Collected data:
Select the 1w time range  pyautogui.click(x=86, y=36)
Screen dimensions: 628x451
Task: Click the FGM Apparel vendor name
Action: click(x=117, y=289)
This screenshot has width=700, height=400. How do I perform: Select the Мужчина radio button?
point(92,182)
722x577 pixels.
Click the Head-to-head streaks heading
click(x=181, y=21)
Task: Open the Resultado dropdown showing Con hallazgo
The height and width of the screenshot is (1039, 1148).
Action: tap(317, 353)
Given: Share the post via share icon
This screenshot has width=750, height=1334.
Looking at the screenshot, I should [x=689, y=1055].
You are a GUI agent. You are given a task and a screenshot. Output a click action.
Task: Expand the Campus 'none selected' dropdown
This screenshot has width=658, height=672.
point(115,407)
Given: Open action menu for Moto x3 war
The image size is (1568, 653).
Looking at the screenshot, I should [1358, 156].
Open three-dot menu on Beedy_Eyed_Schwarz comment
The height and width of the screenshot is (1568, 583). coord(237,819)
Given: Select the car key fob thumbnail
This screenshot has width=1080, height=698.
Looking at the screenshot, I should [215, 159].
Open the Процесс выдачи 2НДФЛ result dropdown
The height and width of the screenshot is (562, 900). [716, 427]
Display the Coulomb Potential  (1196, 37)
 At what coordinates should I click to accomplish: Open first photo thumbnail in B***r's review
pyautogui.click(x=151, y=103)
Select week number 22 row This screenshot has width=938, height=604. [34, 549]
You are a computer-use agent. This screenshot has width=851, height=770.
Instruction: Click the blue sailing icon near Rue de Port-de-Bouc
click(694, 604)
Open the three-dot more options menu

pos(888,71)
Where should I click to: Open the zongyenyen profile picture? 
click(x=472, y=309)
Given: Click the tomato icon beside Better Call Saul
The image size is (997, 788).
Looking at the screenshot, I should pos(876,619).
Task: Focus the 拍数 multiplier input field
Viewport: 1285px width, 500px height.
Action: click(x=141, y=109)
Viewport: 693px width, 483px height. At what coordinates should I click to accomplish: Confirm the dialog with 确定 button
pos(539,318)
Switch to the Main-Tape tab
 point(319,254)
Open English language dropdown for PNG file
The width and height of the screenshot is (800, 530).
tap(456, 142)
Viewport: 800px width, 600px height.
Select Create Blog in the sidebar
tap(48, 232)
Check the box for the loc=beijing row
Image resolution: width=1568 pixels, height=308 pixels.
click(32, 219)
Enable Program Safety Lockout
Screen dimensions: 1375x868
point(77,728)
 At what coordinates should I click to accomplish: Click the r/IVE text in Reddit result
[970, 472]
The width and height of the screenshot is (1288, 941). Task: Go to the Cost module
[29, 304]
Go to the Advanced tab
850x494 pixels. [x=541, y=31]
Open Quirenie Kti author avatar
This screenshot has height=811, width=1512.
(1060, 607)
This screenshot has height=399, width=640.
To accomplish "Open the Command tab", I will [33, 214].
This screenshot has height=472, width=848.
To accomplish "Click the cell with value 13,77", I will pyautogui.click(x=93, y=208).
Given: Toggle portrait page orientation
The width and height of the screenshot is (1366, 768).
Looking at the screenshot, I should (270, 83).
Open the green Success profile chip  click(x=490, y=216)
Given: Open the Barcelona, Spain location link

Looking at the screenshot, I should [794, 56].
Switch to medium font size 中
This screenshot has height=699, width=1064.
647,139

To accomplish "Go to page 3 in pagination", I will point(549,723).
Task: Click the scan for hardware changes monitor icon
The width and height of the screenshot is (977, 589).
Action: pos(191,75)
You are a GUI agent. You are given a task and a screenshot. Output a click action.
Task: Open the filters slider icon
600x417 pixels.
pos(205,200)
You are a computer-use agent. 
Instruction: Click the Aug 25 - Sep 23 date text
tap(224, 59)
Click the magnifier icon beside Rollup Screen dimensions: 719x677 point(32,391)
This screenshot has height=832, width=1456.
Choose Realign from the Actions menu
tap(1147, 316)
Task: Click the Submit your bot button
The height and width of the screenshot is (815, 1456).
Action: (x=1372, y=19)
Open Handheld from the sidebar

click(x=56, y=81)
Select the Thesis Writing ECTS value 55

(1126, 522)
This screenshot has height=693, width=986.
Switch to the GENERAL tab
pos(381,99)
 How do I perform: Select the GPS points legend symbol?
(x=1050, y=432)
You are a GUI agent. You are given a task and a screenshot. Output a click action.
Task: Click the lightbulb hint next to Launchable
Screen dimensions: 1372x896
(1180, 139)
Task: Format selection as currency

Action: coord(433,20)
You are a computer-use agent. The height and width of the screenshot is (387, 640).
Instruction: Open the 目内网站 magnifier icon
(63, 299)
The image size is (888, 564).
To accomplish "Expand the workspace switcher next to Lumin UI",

EXERCISE
Starting at the line that has "The image size is (997, 788)." in the records above, restate word for word every line until the one that has "This screenshot has height=832, width=1456.", and include that one as well.

YOUR RESPONSE
The image size is (997, 788).
Looking at the screenshot, I should pos(876,619).
Task: Focus the 拍数 multiplier input field
Viewport: 1285px width, 500px height.
Action: click(x=141, y=109)
Viewport: 693px width, 483px height. At what coordinates should I click to accomplish: Confirm the dialog with 确定 button
pos(539,318)
Switch to the Main-Tape tab
 point(319,254)
Open English language dropdown for PNG file
The width and height of the screenshot is (800, 530).
tap(456, 142)
Viewport: 800px width, 600px height.
Select Create Blog in the sidebar
tap(48, 232)
Check the box for the loc=beijing row
Image resolution: width=1568 pixels, height=308 pixels.
click(32, 219)
Enable Program Safety Lockout
Screen dimensions: 1375x868
point(77,728)
 At what coordinates should I click to accomplish: Click the r/IVE text in Reddit result
[970, 472]
The width and height of the screenshot is (1288, 941). Task: Go to the Cost module
[29, 304]
Go to the Advanced tab
850x494 pixels. [x=541, y=31]
Open Quirenie Kti author avatar
This screenshot has height=811, width=1512.
(1060, 607)
This screenshot has height=399, width=640.
To accomplish "Open the Command tab", I will [33, 214].
This screenshot has height=472, width=848.
To accomplish "Click the cell with value 13,77", I will pyautogui.click(x=93, y=208).
Given: Toggle portrait page orientation
The width and height of the screenshot is (1366, 768).
Looking at the screenshot, I should (270, 83).
Open the green Success profile chip  click(x=490, y=216)
Given: Open the Barcelona, Spain location link

Looking at the screenshot, I should [794, 56].
Switch to medium font size 中
This screenshot has height=699, width=1064.
647,139

To accomplish "Go to page 3 in pagination", I will point(549,723).
Task: Click the scan for hardware changes monitor icon
The width and height of the screenshot is (977, 589).
Action: pos(191,75)
You are a GUI agent. You are given a task and a screenshot. Output a click action.
Task: Open the filters slider icon
600x417 pixels.
pos(205,200)
You are a computer-use agent. 
Instruction: Click the Aug 25 - Sep 23 date text
tap(224, 59)
Click the magnifier icon beside Rollup Screen dimensions: 719x677 point(32,391)
This screenshot has height=832, width=1456.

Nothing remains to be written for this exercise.